17 August 2014

From the discomfort Zone: Diametrically different

 a provocative comparison between Indian and German engineering, how they are diametrically different, yet how both fail to deliver consumer benefit in diametrically different angles.
Germany, the World War II culprit, was thoroughly bombed by Allied Forces. Yet, the devastated nation regained its high quality engineering excellence to be recognised as the world’s best. Take a look at any German car. Behind the infotainment screen is extremely sophisticated technology. Auto air conditioning incredibly retains the set temperature in sunlight and in shade. Consumer demand in developed countries is so high on quality that engineered products become extremely innovative and complex in that highly competitive market. This invariably increases cost, but people living in the Euro money platform can afford expensive products.
In developing countries, German engineering is facing enormous problems. They fail to adjust German engineering excellence to be relevant to developing countries that require mass category and not premium or luxury products. An Indian customer of a German washing machine said it took two months for a technician to come for service after sales. The German company was not neglecting the customer, but in over-confidence believed their perfect machine could not have a problem. The customer was suspected of not knowing how to use the machine. Nor could the German company anticipate voltage fluctuation that paralysed the machine, so claimed responsibility is not theirs. It can be argued that if you are doing business in India, the first relevant factor to know is power not being of homogenous standard. So shouldn’t ingenious German technology be used to resolve the issue so the machine automatically adjusts to irregular power supply?
At the mass level, India requires auto vehicles to be high in quality, low in servicing need. Germans have an edge in manufacturing automobile parts and features, but I’m not sure how much attention they pay to support such requirements by reducing overdesign to fit Indian market conditions. Eg: A famous mass German car in India has 33 chips. Imagine the plight of the service garage!

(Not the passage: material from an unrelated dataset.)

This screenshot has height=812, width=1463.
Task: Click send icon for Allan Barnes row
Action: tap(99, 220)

German machinery for manufacturing different consumer products needs high standard, homogeneous raw materials. It has happened that Indian manufacturers who bought German machines have faced the dilemma of not being able to commission the machinery because the raw materials were not upto the machine’s required standard. They ended up tinkering with the  machinery to accept the raw ingredients available here. Engineers in India have not only adjusted the German equipment, they become adept at redesigning them to make duplicate machinery. Instead of buying another high-cost German machine, they end up installing three-four redesigned Indian machines at the same cost. Actually, it’s quite normal that stringent industrial design discipline makes German machines so precise that the machine does not accept raw material of unequal quality.
This ensures consumers get extra benefit. Rawmaterial is unequal even in the West. Eg: Wheat flour will be different when it’s fresh off the field, when in storage for a year, or procured from different countries. As the manufacturing sector is highly sophisticated there, intermediaries like super agents blend the unequal raw material to bring it to a high class blend to align to the machine’s acceptance level. This kind of segregation is not done in most developing countries, so the machines instead get adjusted according to the unevenness of the raw material.

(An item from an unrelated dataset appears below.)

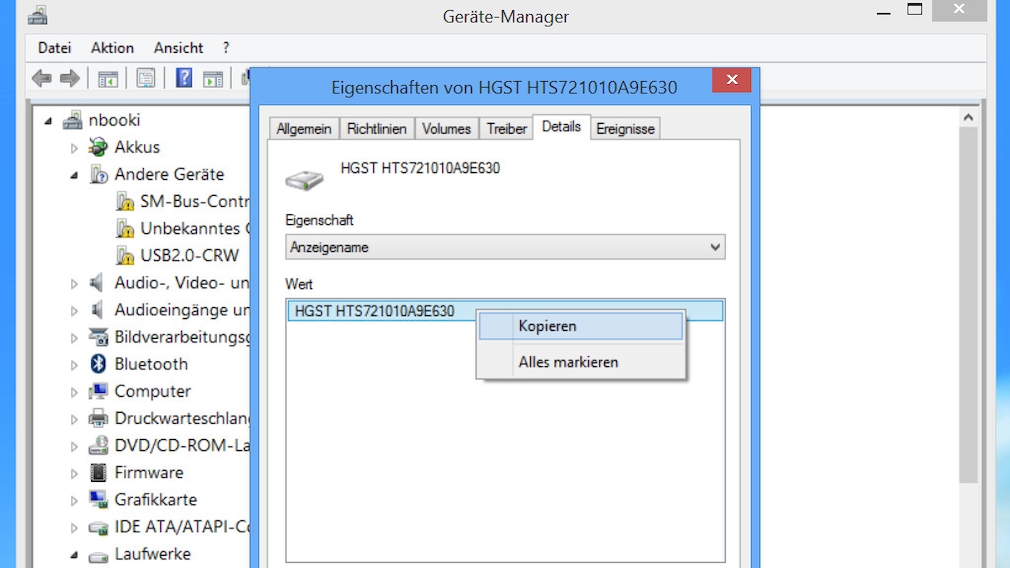Viewport: 1010px width, 568px height.
Task: Click the blue help question mark icon
Action: (x=184, y=79)
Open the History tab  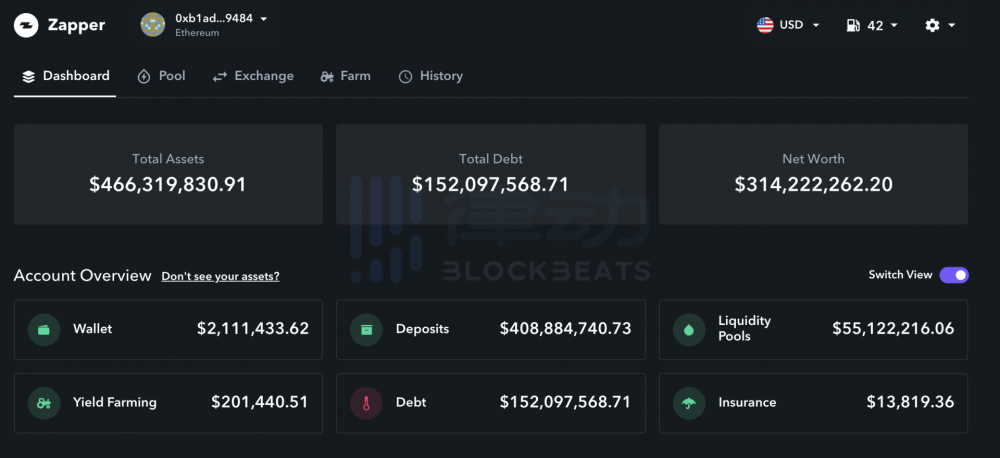coord(430,76)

Finally who is the loser? Quality understanding of developed country consumers has been finely honed from competitive market offerings so they do not accept anything inferior. In demand led markets like India where delivering the product is more important than to meet global standard quality, manufacturers compromise, and consumers have little choice. Indian consumers are losing by not getting best global standard products.
The German machinery company is the loser too. Not only does it not sell more machines, its engineering is being copied. Germans are obviously suffering from blinkered overdesign, are not in tune with their customers’ market situations. Don’t they need to tailormake to fit Indian needs without deviating from their high engineering precision grid where cost and feasibility will have relevance?

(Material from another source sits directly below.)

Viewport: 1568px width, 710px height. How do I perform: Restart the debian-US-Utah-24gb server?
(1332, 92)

Indian companies may temporarily be the winners, but for how long? With proliferation of foreign goods here, consumers are tasting quality products and switching to them. Indian brands will not become global by supplying mediocre products on demand without raising the quality bar. Indian companies adapting German machinery to make low quality design machines will obviously get huge cost advantage but taking shortcuts with hit-and-miss engineering is very mediocre and not constructive. Indian engineers are not learning best practices; they cannot become global. After the War, Japan and Korea also had low engineering quality; they too copied German engineering but they made better adaptation for mass scale delivery.
Cost matters for mass consuming products in every country. Raising a brand’s quality standard, and charging accordingly is in the manufacturer’s hand. How long can Indian manufacturers compromise on quality to drive the demand led market and bring cost down? The foreign brand will always have an edge unless of course it cheats in India. Indian consumers are not blind. I’ve often heard them say the same brand they buy in India has superior quality in developed countries.
German machinery is the best but irrelevant to a section of the market. Indian machines are compromised due to being in the demand led market where quality is not addressed. The advantage the best has, like German machinery, is to become relevant, that’s easy and just a matter of their willingness. The disadvantage the compromised Indian company has is the challenge of  behaviour change to provide customer benefit by increasing employee capability. So what’s diametrically different is willingness versus capability.